[Entries taken from a collection]
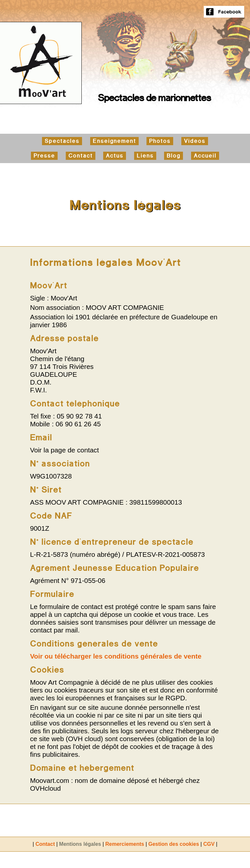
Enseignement (114, 141)
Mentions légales (80, 844)
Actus (114, 156)
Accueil (205, 156)
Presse (44, 156)
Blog (173, 156)
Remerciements (125, 844)
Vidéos (194, 141)
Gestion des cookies (174, 844)
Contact (80, 156)
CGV (209, 844)
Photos (160, 141)
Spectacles (62, 141)
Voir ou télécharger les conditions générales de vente (116, 656)
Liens (145, 156)
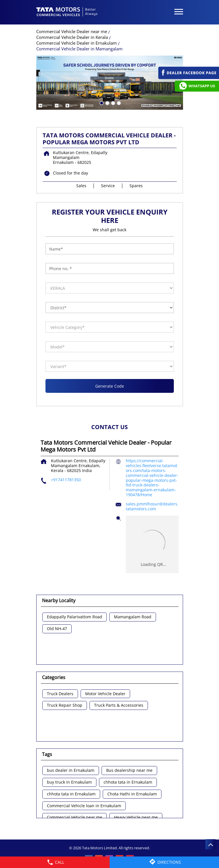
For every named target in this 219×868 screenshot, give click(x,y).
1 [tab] (101, 102)
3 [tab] (113, 102)
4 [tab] (118, 102)
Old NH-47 (57, 629)
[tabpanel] (110, 83)
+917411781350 (66, 479)
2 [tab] (107, 102)
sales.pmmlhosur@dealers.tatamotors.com (152, 506)
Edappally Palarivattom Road (74, 617)
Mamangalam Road (132, 617)
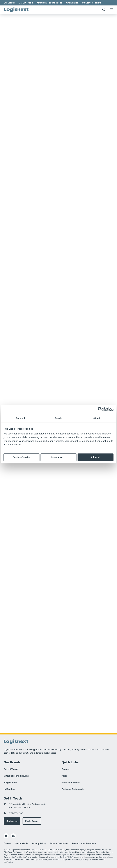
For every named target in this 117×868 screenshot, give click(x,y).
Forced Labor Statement (84, 843)
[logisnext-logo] (17, 10)
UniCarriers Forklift (91, 3)
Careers (65, 769)
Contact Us (12, 821)
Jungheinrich (72, 3)
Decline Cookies (21, 457)
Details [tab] (59, 418)
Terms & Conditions (59, 843)
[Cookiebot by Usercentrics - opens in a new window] (100, 409)
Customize (59, 457)
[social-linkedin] (13, 836)
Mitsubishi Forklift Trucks (49, 3)
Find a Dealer (32, 821)
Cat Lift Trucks (26, 3)
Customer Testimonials (73, 789)
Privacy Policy (39, 843)
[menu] (111, 9)
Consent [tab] (20, 418)
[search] (104, 9)
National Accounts (71, 782)
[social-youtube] (6, 836)
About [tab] (97, 418)
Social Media (22, 843)
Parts (64, 776)
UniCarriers (9, 789)
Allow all (95, 457)
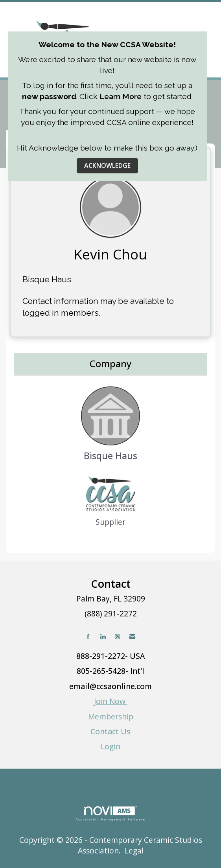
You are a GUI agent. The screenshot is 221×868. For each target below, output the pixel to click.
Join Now (110, 701)
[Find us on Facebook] (88, 636)
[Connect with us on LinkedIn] (103, 636)
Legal (134, 850)
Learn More (120, 96)
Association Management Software (110, 813)
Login (110, 746)
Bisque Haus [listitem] (110, 424)
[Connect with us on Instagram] (117, 636)
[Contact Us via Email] (132, 636)
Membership (110, 716)
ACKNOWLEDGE (107, 166)
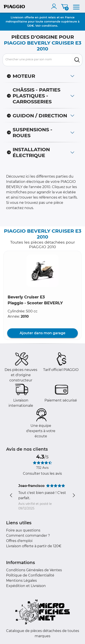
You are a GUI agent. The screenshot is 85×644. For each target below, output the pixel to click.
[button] (42, 270)
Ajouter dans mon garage (42, 333)
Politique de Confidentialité (30, 575)
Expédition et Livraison (26, 586)
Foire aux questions (23, 530)
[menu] (76, 6)
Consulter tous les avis (42, 474)
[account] (55, 6)
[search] (77, 60)
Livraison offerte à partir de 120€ (34, 546)
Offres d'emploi (19, 541)
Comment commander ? (28, 536)
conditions (49, 26)
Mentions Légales (21, 580)
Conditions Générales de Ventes (34, 570)
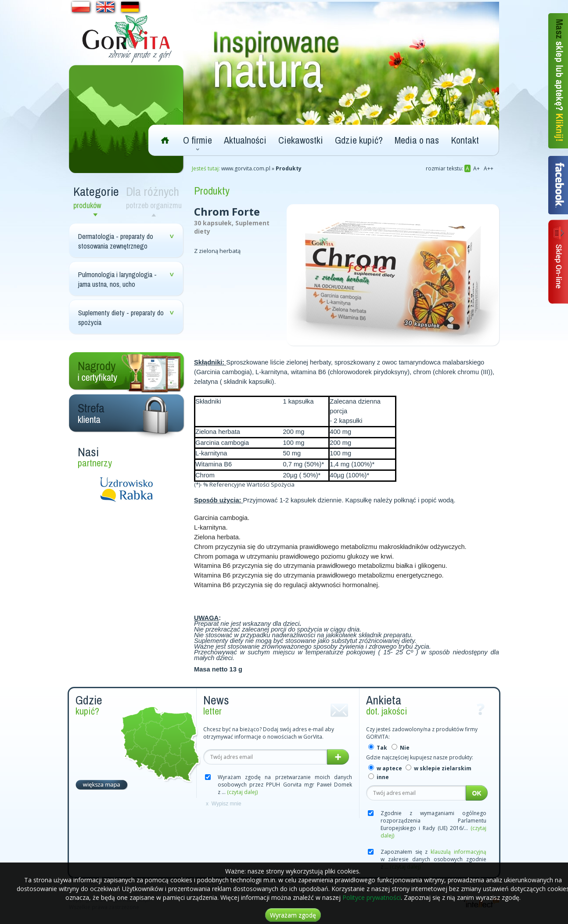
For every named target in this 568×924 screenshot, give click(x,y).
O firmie (198, 140)
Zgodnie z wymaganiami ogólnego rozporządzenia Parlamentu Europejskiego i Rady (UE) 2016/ (433, 824)
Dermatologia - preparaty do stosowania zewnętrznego (115, 241)
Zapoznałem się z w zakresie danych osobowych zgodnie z (433, 859)
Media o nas (417, 140)
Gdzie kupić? (359, 140)
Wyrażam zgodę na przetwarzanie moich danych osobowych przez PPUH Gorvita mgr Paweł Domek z (285, 784)
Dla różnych (155, 197)
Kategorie (97, 197)
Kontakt (465, 140)
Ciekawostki (301, 140)
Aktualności (245, 140)
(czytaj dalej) (242, 792)
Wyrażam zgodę (293, 915)
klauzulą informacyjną (458, 852)
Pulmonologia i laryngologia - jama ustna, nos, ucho (117, 279)
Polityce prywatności (371, 897)
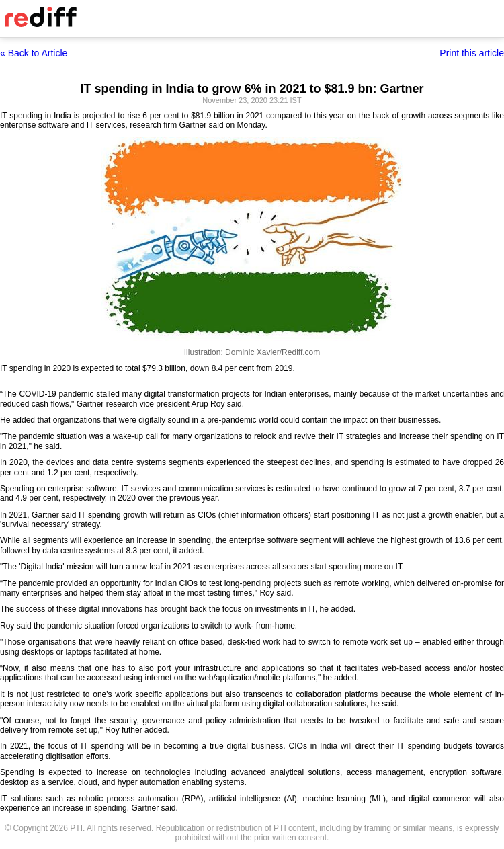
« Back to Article (34, 53)
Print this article (472, 53)
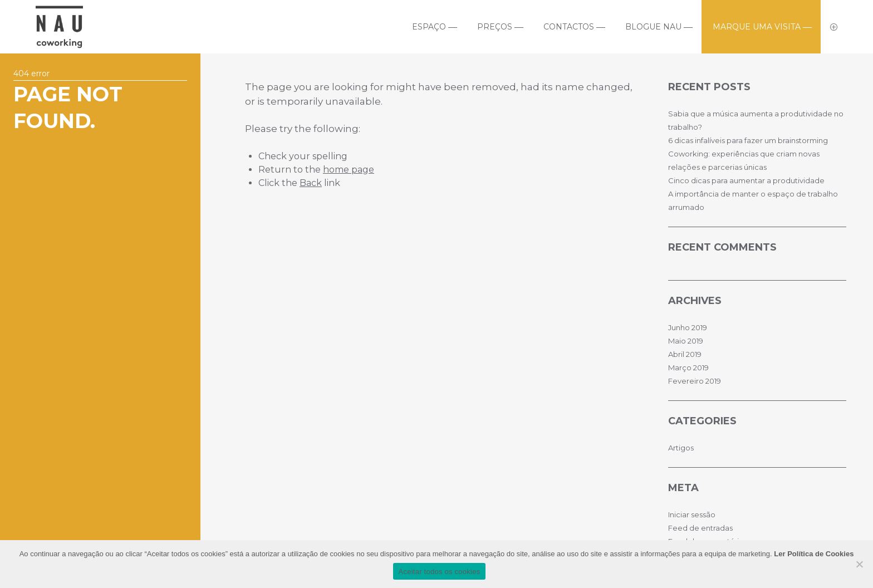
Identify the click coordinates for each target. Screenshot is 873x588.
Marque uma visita (757, 27)
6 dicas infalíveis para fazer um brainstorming (748, 140)
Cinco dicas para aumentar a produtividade (746, 180)
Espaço (429, 27)
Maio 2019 (685, 341)
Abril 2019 (685, 354)
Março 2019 (688, 367)
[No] (859, 564)
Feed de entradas (700, 528)
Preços (494, 27)
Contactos (568, 27)
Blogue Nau (653, 27)
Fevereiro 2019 (694, 381)
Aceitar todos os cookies (439, 571)
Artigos (681, 448)
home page (349, 169)
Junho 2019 (688, 327)
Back (311, 183)
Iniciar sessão (691, 514)
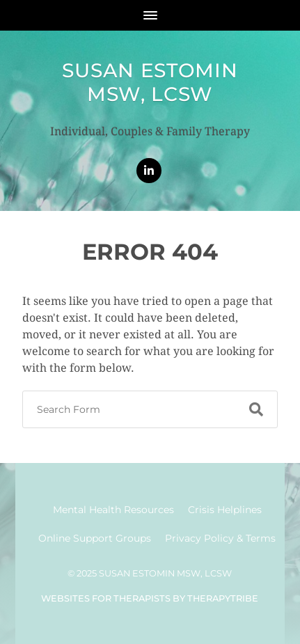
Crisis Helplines (225, 510)
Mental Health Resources (113, 510)
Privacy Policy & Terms (220, 538)
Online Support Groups (95, 538)
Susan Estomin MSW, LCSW (150, 82)
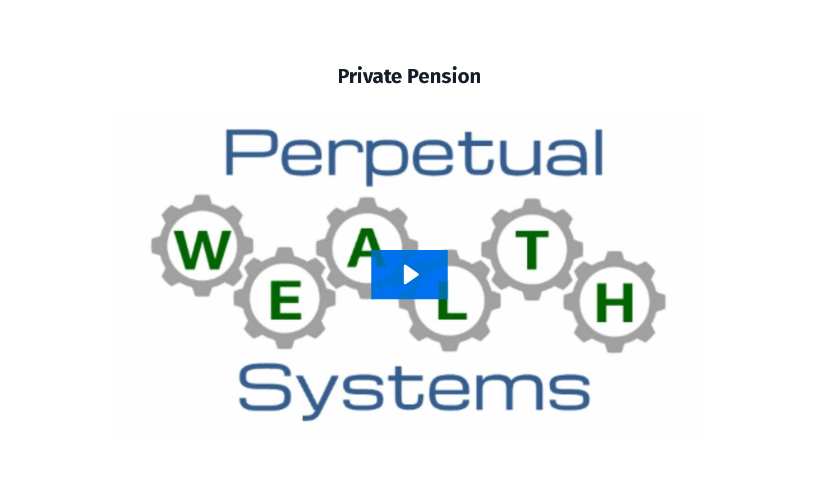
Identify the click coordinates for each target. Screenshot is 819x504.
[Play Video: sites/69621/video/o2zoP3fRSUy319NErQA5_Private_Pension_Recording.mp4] (410, 274)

» **Exercise directions**: Arrange the material above as a two-column CSV with the headers "item" and "coordinates". Give one row for each entry that has an answer, and put each value in a single quoted field with any line breaks replaced by spaces. Leave the pictures out.

» **Completed exercise**:
item,coordinates
"Enseignement","(114, 141)"
"Mentions légales","(80, 844)"
"Actus","(114, 156)"
"Accueil","(205, 156)"
"Presse","(44, 156)"
"Blog","(173, 156)"
"Remerciements","(125, 844)"
"Vidéos","(194, 141)"
"Gestion des cookies","(174, 844)"
"Contact","(80, 156)"
"CGV","(209, 844)"
"Photos","(160, 141)"
"Spectacles","(62, 141)"
"Voir ou télécharger les conditions générales de vente","(116, 656)"
"Liens","(145, 156)"
"For every named target in this 219×868 screenshot, give click(x,y). 1 [tab]","(101, 102)"
"3 [tab]","(113, 102)"
"4 [tab]","(118, 102)"
"Old NH-47","(57, 629)"
"[tabpanel]","(110, 83)"
"+917411781350","(66, 479)"
"2 [tab]","(107, 102)"
"sales.pmmlhosur@dealers.tatamotors.com","(152, 506)"
"Edappally Palarivattom Road","(74, 617)"
"Mamangalam Road","(132, 617)"
"For every named target in this 117×868 screenshot, give click(x,y). Forced Labor Statement","(84, 843)"
"[logisnext-logo]","(17, 10)"
"UniCarriers Forklift","(91, 3)"
"Careers","(65, 769)"
"Contact Us","(12, 821)"
"Jungheinrich","(72, 3)"
"Decline Cookies","(21, 457)"
"Details [tab]","(59, 418)"
"Terms & Conditions","(59, 843)"
"[Cookiebot by Usercentrics - opens in a new window]","(100, 409)"
"Customize","(59, 457)"
"[social-linkedin]","(13, 836)"
"Mitsubishi Forklift Trucks","(49, 3)"
"Find a Dealer","(32, 821)"
"Cat Lift Trucks","(26, 3)"
"Customer Testimonials","(73, 789)"
"Privacy Policy","(39, 843)"
"[menu]","(111, 9)"
"Consent [tab]","(20, 418)"
"[search]","(104, 9)"
"National Accounts","(71, 782)"
"[social-youtube]","(6, 836)"
"About [tab]","(97, 418)"
"Social Media","(22, 843)"
"Parts","(64, 776)"
"UniCarriers","(9, 789)"
"Allow all","(95, 457)"
"You are a GUI agent. The screenshot is 221×868. For each target below, output the pixel to click. Join Now","(110, 701)"
"[Find us on Facebook]","(88, 636)"
"[Connect with us on LinkedIn]","(103, 636)"
"Legal","(134, 850)"
"Learn More","(120, 96)"
"Association Management Software","(110, 813)"
"Login","(110, 746)"
"Bisque Haus [listitem]","(110, 424)"
"[Connect with us on Instagram]","(117, 636)"
"[Contact Us via Email]","(132, 636)"
"Membership","(110, 716)"
"ACKNOWLEDGE","(107, 166)"
"You are a GUI agent. The screenshot is 85×644. For each target below, output the pixel to click. [button]","(42, 270)"
"Ajouter dans mon garage","(42, 333)"
"Politique de Confidentialité","(30, 575)"
"Expédition et Livraison","(26, 586)"
"Foire aux questions","(23, 530)"
"[menu]","(76, 6)"
"Consulter tous les avis","(42, 474)"
"[account]","(55, 6)"
"[search]","(77, 60)"
"Livraison offerte à partir de 120€","(34, 546)"
"Offres d'emploi","(19, 541)"
"Comment commander ?","(28, 536)"
"conditions","(49, 26)"
"Mentions Légales","(21, 580)"
"Conditions Générales de Ventes","(34, 570)"
"For every named target in this 568×924 screenshot, give click(x,y). O firmie","(198, 140)"
"Zgodnie z wymaganiami ogólnego rozporządzenia Parlamentu Europejskiego i Rady (UE) 2016/","(433, 824)"
"Dermatologia - preparaty do stosowania zewnętrznego","(115, 241)"
"Zapoznałem się z w zakresie danych osobowych zgodnie z","(433, 859)"
"Media o nas","(417, 140)"
"Gdzie kupić?","(359, 140)"
"Wyrażam zgodę na przetwarzanie moich danych osobowych przez PPUH Gorvita mgr Paweł Domek z","(285, 784)"
"Dla różnych","(155, 197)"
"Kategorie","(97, 197)"
"Kontakt","(465, 140)"
"Ciekawostki","(301, 140)"
"Aktualności","(245, 140)"
"(czytaj dalej)","(242, 792)"
"Wyrażam zgodę","(293, 915)"
"klauzulą informacyjną","(458, 852)"
"Pulmonologia i laryngologia - jama ustna, nos, ucho","(117, 279)"
"Polityce prywatności","(371, 897)"
"« Back to Article","(34, 53)"
"Print this article","(472, 53)"
"Identify the click coordinates for each target. Screenshot is 873x588. Marque uma visita","(757, 27)"
"6 dicas infalíveis para fazer um brainstorming","(748, 140)"
"Cinco dicas para aumentar a produtividade","(746, 180)"
"Espaço","(429, 27)"
"Maio 2019","(685, 341)"
"Abril 2019","(685, 354)"
"Março 2019","(688, 367)"
"[No]","(859, 564)"
"Feed de entradas","(700, 528)"
"Preços","(494, 27)"
"Contactos","(568, 27)"
"Blogue Nau","(653, 27)"
"Fevereiro 2019","(694, 381)"
"Aceitar todos os cookies","(439, 571)"
"Artigos","(681, 448)"
"home page","(349, 169)"
"Junho 2019","(688, 327)"
"Back","(311, 183)"
"Iniciar sessão","(691, 514)"
"Crisis Helplines","(225, 510)"
"Mental Health Resources","(113, 510)"
"Privacy Policy & Terms","(220, 538)"
"Online Support Groups","(95, 538)"
"Susan Estomin MSW, LCSW","(150, 82)"
"Identify the click coordinates for each target. Screenshot is 819x504. [Play Video: sites/69621/video/o2zoP3fRSUy319NErQA5_Private_Pension_Recording.mp4]","(410, 274)"